Denise: Yeah. Well I have a couple comments. One is that there's been work done in places where communities are faced with high levels of drug use, high levels of criminals [inaudible 00:58:39] And their [inaudible 00:58:41] human rights violations. Mexico has these places where relatives drop off their relatives [crosstalk 00:58:49] And so this issue of how populations [inaudible 00:58:54] limitation of human rights and harm that some kinds of things ... Some of them create. But communities are often facing ... Their facing the results of what's going on in terms of people stealing, using et cetera, and shooting. So that is [inaudible 00:59:17]. But the other thing is that the TC model is really old. It's really old. 
 
Erin Kerrison: Yeah. 1956, or '57 I believe it started. 
 
Denise: And in terms of some of my work with [inaudible 00:59:32] community activism around alcohol and drug problems which is what grassroots. And the rhetoric is very different. It really talks about the need to deal with structural racism that creates unemployment, that creates inequality, and creates too many liquor stores that creates drugs being in neighborhoods.
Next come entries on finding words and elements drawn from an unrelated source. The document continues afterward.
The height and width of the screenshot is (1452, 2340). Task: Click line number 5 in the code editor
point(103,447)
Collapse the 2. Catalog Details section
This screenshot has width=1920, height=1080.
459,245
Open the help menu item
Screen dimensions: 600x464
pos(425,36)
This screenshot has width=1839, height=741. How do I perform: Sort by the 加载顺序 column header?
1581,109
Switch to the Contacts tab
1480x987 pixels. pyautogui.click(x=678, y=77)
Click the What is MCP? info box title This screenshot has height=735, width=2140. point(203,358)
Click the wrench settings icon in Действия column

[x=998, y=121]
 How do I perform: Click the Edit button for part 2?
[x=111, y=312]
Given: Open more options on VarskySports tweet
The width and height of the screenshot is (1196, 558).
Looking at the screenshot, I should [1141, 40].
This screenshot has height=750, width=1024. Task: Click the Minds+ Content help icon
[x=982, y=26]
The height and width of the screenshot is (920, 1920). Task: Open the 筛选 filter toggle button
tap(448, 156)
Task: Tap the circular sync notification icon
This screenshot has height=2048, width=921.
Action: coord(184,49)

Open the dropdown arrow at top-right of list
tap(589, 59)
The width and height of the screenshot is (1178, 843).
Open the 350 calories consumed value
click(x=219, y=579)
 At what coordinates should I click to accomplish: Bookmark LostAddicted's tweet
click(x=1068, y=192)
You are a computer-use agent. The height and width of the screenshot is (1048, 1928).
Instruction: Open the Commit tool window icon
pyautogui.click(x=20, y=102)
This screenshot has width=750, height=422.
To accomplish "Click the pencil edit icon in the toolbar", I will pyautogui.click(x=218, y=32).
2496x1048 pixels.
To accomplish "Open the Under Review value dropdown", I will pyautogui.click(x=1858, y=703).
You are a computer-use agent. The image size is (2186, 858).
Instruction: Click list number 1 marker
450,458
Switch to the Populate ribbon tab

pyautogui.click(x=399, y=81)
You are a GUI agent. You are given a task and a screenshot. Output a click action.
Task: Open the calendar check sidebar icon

And so the idea that Delaware, and I don't know nationally how prevalent it is, but that they are adopting an analogy that it just seems like it was all put in years ago and it's still there. 
 
Erin Kerrison: It's still there in 2017 for sure. 
 
Denise: In 2017. And when a lot of communities have adopted a more environmental approach. I mean understand the need for treatment, but you need prevention and we need to change our communities. So it's amazing that the criminal justice system would adopt something that's like made from movies in 1950s or something. 
 
Erin Kerrison: Well this is part of my larger argument too. Like I don't think it's working. I'm very cynical about that. I think this is working the way it's supposed to work. Especially as we move into increasingly privatized treatment provision. There's a lot of money behind this. 
 
Female Audience: I agree with what Denise was saying. It's such a ... That model's a dinosaur. And you need to see how like harm reduction or-
 
Denise: Trauma center care. 
 
Female Audience: Yeah. Trauma center care. I'm interested in trauma intervention for women offenders. But wow. So. 
 
Erin Kerrison: I'm working on that too. I mean trauma is very racialized and very gender ... [Carhart's 01:01:25] doing some really interesting things in Columbia around this. But the pathologizing of trauma is not evenly distributed I'd say. So even that I have some beef. And I'm learning so much more about this too because as I said here in the beginning, I'm coming from a very different discipline and now I'm working with, and educating, budding social workers. So learning this language, and this rhetoric, an this vernacular, and seeing the structural leanings and lackings that exist in that education too is like a thing. I'm like, "We need to hit this from all different angles." So yeah it's the T word I have problems with too. But I appreciate why you were shaking your head. Yeah. Please. 
 
Female Audience: Okay. Thank you so much for your talk. I think you said it the beginning that there were folks who found themselves in these groups and sort of this treatment trajectory, who were there for arrest related to maybe sale or something and they hadn't necessarily used themselves. Did you see any ... Did you interview any of those folks, and did you see different themes from them than-
 
Erin Kerrison: "Just a waste of time. This is not for me." That's pretty much ... So it's not that-
 
Female Audience: Completely different. 
 
Erin Kerrison: Yeah. Yeah. I didn't put them in here because they're not speaking to the experience is racialized. They're just like, "Why?" But it's good time. 
 
Female Audience: But that's another ... Why is an important question too right? 
 
Erin Kerrison: Because it's a numbers thing too. Like that's another component of these contracts that exist with the TC providing contracts. Just like a private prison. You need to have a certain number of eds. Thank you.